Since the March selloff, cryptocurrencies had managed to outperform by a wide margin, a market behavior that contradicts some of the fundamental beliefs around crypto. Given there are high uncertainty and an economic downturn, the majority would have expected to see cryptocurrencies under pressure, yet that did not happen. We’ve already seen some of the reasons why crypto valuations could rise in the future, but in this case, the problem has to do with a short-term change in the mindset of cryptocurrency investors.
Crypto better than fiat?
It was expected that COVID-19 will fundamentally change financial markets and put an end to a decade long bull run. The market drop lasted less than a month and since mid-March, we have both crypto and stocks marching higher. Investors had been stimulated to take risks thanks to extraordinary interventions from central banks, doubled by fiscal support. For the past decade, money printing had been more deflationary than inflationary, but now that governments push fiscal deficits, through the roof, fiat money will devalue along the way. This is favoring holding crypto against fiat and it should not change until we’ll see less aggressive government interventions.
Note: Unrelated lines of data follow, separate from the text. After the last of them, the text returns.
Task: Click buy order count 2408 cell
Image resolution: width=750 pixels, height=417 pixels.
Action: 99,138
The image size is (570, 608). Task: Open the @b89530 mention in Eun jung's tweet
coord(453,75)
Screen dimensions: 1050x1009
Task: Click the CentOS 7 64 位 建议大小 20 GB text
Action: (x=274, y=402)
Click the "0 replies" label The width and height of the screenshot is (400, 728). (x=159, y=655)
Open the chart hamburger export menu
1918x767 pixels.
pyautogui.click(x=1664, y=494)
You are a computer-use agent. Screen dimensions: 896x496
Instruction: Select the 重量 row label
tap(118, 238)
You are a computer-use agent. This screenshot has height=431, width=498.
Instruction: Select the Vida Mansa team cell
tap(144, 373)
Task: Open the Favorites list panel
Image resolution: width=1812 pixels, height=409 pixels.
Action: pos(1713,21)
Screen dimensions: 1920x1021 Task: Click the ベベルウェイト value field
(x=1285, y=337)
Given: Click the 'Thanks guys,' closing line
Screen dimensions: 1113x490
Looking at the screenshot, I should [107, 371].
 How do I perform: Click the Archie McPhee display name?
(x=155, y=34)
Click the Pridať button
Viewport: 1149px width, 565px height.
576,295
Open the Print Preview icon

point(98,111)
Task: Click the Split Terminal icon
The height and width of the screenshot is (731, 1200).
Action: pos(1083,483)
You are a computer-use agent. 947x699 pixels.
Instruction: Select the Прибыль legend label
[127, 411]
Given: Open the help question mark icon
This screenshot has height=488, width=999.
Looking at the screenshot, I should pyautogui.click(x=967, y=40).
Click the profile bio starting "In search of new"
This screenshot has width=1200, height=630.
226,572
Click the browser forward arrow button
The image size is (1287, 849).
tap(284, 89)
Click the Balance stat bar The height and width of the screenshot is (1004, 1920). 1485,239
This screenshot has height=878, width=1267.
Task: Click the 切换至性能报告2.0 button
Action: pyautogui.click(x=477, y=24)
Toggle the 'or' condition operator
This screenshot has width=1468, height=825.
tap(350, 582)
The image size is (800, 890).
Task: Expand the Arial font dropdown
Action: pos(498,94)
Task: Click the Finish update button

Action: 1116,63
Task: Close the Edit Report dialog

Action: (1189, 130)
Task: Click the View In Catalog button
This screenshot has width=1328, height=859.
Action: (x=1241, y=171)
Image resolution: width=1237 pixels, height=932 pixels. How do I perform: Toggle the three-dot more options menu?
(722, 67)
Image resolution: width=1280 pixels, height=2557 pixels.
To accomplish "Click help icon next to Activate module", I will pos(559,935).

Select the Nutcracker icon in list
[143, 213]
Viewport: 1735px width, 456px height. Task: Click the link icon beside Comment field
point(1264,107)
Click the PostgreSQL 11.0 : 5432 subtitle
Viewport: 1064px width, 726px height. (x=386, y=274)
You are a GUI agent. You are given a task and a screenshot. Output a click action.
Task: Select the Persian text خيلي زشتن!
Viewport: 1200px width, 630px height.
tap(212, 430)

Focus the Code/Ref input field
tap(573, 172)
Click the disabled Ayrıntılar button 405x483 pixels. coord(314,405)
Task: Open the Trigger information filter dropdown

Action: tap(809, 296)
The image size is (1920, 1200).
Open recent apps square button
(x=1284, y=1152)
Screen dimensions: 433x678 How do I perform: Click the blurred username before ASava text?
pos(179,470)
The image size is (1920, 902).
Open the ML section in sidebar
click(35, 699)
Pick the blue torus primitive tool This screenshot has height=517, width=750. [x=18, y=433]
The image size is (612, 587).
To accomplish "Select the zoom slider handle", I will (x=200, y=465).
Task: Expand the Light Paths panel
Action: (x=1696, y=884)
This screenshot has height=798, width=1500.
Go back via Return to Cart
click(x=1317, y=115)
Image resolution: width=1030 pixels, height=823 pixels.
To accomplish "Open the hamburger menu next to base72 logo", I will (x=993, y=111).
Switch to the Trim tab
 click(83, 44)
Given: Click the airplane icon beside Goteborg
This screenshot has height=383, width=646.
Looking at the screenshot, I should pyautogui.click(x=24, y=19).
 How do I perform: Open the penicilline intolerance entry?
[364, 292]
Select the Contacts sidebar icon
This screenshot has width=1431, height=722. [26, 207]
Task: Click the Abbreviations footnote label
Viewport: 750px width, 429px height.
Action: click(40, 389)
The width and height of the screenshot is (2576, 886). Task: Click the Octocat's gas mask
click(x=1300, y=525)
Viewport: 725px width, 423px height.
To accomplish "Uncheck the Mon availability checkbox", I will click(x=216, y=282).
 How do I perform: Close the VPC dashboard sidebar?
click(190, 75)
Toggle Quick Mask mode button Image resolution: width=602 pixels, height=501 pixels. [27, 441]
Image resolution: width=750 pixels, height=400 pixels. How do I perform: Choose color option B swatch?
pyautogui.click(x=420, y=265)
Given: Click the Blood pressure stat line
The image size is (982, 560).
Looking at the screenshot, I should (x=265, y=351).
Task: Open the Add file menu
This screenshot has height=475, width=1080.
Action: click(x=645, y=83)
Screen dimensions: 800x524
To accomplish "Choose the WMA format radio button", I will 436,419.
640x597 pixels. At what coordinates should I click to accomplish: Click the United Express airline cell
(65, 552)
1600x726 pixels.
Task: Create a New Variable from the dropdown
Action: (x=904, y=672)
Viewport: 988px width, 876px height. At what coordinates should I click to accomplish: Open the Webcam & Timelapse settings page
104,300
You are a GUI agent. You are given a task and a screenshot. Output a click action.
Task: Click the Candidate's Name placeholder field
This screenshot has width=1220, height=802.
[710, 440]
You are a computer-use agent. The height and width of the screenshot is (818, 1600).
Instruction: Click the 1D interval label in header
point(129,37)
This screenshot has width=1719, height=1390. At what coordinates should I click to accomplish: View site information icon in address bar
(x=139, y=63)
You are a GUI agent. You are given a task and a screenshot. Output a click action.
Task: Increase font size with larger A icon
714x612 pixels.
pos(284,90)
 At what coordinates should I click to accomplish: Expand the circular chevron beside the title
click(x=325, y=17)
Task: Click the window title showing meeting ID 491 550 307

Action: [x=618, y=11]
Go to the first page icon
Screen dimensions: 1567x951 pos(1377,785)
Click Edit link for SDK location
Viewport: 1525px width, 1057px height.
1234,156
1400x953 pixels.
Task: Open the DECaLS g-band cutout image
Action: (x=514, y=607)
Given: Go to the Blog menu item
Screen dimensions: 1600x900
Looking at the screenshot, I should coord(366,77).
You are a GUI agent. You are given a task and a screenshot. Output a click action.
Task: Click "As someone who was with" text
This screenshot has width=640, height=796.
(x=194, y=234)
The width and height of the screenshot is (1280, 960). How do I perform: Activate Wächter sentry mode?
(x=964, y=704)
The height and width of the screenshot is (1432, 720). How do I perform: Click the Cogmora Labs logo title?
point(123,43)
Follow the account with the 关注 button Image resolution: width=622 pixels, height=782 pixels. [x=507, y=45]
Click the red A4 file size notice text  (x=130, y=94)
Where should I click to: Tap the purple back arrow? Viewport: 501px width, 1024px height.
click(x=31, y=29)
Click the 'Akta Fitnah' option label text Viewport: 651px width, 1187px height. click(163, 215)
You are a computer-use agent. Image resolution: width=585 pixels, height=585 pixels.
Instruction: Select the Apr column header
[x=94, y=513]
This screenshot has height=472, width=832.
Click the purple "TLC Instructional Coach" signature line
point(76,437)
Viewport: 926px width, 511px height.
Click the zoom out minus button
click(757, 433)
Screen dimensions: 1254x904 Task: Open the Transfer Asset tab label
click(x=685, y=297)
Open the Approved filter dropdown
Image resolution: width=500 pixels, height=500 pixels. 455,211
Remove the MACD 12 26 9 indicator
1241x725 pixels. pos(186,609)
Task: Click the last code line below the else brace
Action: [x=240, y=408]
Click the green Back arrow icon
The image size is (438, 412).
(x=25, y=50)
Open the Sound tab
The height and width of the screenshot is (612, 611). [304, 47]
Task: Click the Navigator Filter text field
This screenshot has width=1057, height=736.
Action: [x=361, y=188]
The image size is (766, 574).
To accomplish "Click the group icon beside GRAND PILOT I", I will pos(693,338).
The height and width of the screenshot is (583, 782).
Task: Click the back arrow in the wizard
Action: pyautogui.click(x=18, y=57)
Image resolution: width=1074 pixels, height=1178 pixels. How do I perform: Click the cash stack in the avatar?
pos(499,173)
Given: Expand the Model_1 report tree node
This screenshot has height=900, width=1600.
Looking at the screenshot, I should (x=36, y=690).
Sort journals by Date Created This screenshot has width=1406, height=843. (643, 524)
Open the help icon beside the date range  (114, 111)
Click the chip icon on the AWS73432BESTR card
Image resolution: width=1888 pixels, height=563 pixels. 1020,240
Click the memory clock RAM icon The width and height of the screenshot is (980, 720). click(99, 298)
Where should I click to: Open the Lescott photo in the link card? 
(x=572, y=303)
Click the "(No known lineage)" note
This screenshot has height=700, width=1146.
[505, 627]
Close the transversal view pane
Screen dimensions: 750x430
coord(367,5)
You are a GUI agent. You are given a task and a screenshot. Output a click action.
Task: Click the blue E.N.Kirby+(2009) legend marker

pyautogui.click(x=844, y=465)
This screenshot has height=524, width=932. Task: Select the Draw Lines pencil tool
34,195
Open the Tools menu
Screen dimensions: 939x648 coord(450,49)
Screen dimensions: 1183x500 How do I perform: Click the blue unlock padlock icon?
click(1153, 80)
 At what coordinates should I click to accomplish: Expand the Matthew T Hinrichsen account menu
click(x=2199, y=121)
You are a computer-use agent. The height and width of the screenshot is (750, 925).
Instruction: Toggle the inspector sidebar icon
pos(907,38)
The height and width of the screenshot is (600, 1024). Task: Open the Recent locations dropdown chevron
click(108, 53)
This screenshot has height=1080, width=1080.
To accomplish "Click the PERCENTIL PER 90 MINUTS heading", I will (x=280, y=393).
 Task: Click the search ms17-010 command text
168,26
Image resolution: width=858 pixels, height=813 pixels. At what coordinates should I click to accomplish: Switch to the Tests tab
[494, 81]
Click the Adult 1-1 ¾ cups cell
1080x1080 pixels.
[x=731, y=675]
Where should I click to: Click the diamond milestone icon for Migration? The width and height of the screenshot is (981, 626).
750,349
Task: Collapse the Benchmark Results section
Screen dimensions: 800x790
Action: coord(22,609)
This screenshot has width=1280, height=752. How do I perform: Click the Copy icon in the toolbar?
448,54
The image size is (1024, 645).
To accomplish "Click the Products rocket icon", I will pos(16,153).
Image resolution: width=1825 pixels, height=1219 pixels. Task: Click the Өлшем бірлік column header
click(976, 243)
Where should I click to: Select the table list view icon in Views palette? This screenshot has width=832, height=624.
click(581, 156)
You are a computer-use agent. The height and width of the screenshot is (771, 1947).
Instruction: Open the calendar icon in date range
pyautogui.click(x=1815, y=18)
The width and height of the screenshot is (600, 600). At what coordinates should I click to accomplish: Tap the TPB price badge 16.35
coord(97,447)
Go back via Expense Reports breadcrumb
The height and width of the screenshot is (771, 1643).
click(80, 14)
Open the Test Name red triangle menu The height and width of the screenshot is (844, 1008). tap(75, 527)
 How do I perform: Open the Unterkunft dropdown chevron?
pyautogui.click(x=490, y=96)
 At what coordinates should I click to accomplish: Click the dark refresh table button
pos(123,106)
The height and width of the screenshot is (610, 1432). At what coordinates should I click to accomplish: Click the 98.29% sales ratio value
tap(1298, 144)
Short-term favoring asset price inflation
The main flaw of monetary policy is that it fails to allocate capital in all sectors of the economy. Banks and financial institutions had been flushed with liquidity, yet they are reluctant to lend because there are few credit-worthy individuals and companies able to guarantee loans will be paid back. As a result, most of the capital stays in the financial system and go to stock markets, cryptocurrencies, ETFs, precious metals like gold and others. Although we still don’t have high interest from institutional investors in crypto, there’s still capital allocated via futures contracts or options.
Buy now, worry later
Excessive liquidity seems to be the only motivation right now for investors. It does not matter whether the crypto industry will transition to stablecoins or regulation will finally be developed. All that matters is the abundance of capital waiting on the sidelines to be invested. Investors have FOMO (fear of missing out) and jump into the market, even though valuations are extremely high. How much could this euphoria continue? It’s hard to tell, but at some point, it will start to weaning since there are so many negative factors that could materialize. At the time writing, cryptocurrencies had already started to show signs of weakness, but it’s still unclear if this is the beginning of a larger setback.